### Extracted text
In the meantime, New Yorkers and others rumbled about how an urban legend appeared to roar into life. Patch's headline captured the mood: "Alligators In NYC Sewers ... How About Park Slope's Prospect Park?"
The unfortunate truth is that the city's parks have been dumping grounds for pets.
Prospect Park alone has seen pit bulls, guinea pigs, ducks from school projects and big ole bags of eels unceremoniously left behind on its grounds and in its waters.
"Godzilla" was only the latest.
A few days after the alligator's rescue, zoo officials gave an update that painted a sad portrait of suffering.
The gator — beyond being "extremely emaciated," lethargic and suffering from exposure to cold temperatures — had at some point eaten a 4-inch wide bathtub stopper, they said, providing a radiograph of the stopper in the reptile's guts.

Veterinarians had to wait until the weakened alligator gathered strength before they could embark on surgery to extract it, officials said.
They eventually successfully removed the stopper, but the surgery and ongoing medical treatment and nutritional support weren't enough, a zoo statement from last week states.

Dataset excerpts
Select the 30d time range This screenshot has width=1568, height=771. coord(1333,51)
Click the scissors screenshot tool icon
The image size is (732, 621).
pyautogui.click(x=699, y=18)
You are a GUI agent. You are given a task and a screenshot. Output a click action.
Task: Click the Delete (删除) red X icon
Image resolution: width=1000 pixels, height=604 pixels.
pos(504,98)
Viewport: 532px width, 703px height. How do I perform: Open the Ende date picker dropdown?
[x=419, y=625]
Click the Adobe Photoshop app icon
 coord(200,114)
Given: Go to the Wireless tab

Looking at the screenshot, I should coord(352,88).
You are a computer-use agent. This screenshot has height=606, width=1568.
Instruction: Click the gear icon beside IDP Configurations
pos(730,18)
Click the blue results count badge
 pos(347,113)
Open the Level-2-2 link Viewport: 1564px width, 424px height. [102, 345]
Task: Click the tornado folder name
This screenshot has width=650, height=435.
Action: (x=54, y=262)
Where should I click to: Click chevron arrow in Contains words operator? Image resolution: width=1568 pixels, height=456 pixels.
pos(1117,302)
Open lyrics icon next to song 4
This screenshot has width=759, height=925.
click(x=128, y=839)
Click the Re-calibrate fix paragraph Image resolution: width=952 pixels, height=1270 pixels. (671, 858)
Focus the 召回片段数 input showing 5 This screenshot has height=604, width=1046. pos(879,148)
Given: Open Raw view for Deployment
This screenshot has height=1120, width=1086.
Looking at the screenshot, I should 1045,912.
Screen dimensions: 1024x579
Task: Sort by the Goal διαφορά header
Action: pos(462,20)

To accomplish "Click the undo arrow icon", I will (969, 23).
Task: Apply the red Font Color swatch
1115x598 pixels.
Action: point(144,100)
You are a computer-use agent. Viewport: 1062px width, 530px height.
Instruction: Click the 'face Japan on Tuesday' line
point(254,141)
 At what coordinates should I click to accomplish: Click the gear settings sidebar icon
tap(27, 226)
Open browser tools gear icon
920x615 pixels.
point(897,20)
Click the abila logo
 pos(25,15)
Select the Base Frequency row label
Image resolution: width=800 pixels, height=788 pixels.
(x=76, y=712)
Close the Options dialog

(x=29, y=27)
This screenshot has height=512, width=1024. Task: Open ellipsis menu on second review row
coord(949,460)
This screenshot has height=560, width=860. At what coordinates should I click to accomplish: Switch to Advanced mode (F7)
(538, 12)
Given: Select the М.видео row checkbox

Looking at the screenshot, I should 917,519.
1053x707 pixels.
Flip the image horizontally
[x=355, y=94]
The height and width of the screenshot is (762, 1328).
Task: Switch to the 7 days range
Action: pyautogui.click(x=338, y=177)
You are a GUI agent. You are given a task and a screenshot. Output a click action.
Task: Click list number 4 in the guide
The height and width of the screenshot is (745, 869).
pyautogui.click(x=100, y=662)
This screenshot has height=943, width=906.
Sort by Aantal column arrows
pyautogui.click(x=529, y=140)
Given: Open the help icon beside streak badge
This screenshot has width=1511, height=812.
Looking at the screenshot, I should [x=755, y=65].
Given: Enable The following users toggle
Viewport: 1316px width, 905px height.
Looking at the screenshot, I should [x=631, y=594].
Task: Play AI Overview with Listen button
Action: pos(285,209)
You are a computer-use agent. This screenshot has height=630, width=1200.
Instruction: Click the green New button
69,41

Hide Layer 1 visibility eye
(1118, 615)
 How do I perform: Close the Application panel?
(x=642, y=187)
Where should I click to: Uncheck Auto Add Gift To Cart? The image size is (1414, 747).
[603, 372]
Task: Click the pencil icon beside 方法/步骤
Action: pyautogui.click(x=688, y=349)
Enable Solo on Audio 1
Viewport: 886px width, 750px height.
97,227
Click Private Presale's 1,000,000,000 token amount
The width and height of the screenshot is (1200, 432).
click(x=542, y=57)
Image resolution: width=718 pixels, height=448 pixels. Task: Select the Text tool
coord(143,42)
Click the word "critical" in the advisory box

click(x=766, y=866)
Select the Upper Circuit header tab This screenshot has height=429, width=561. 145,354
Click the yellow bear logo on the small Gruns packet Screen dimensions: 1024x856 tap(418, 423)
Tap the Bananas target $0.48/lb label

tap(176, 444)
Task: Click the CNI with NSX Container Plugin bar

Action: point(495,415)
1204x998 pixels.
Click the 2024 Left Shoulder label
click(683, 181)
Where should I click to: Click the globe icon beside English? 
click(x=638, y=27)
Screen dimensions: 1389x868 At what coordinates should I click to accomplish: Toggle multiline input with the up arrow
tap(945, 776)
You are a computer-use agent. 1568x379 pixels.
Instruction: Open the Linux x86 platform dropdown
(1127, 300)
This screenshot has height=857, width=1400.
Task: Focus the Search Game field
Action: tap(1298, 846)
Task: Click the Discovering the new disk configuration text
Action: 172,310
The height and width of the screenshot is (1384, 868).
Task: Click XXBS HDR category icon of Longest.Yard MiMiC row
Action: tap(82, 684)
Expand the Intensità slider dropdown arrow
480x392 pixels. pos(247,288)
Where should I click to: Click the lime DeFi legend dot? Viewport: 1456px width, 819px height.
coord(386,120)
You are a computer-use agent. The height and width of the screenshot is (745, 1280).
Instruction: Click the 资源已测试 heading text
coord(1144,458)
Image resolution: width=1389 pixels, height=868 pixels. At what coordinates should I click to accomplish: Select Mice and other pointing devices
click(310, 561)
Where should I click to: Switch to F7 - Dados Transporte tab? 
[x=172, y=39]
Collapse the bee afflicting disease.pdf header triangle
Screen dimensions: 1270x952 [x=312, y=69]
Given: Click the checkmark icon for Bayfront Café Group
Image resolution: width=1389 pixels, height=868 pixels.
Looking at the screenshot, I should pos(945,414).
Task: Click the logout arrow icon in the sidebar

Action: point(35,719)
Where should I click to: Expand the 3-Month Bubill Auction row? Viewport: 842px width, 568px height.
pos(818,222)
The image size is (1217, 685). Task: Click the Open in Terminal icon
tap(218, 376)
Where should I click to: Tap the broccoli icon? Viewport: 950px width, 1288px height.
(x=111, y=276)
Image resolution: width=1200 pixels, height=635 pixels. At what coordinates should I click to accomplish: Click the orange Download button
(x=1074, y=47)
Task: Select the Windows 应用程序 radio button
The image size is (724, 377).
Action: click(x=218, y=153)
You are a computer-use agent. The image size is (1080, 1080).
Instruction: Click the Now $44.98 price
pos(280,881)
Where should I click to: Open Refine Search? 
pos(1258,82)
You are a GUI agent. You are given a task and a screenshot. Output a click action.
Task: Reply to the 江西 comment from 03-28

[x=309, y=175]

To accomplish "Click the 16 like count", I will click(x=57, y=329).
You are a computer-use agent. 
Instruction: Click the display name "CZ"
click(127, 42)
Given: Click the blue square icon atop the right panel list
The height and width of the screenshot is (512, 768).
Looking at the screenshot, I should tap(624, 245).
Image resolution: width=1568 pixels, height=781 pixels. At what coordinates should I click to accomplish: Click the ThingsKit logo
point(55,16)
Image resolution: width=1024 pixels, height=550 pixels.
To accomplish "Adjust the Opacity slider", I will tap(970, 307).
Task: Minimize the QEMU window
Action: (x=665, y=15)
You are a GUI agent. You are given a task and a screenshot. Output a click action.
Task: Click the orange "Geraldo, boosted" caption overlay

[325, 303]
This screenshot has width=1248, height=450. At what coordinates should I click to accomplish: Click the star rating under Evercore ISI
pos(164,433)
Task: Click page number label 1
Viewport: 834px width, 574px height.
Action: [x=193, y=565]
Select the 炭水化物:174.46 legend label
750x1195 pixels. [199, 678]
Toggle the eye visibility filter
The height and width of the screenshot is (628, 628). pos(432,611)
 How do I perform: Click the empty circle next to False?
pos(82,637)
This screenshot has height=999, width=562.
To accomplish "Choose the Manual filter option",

### Task directions
Continue the article about the alligator found in Prospect Park from the point where it stops.

### Solved problem
The alligator died April 16.
"A necropsy revealed chronic and severe weight loss, extreme anemia, and infections in her intestine and skin," a zoo statement read. "She also had a chronic ulcer of her stomach caused by the rubber stopper."
After the alligator's death, zoo officials couldn't help but bare their teeth. Wild animals do not belong in the pet trade or in people's home, they said.
"This alligator suffered and died because its owner decided to dump her in a frigid lake, in an extremely debilitated state rather than provide her with the veterinary care that could have saved her," the zoo's statement read. "Wild animals are not pets."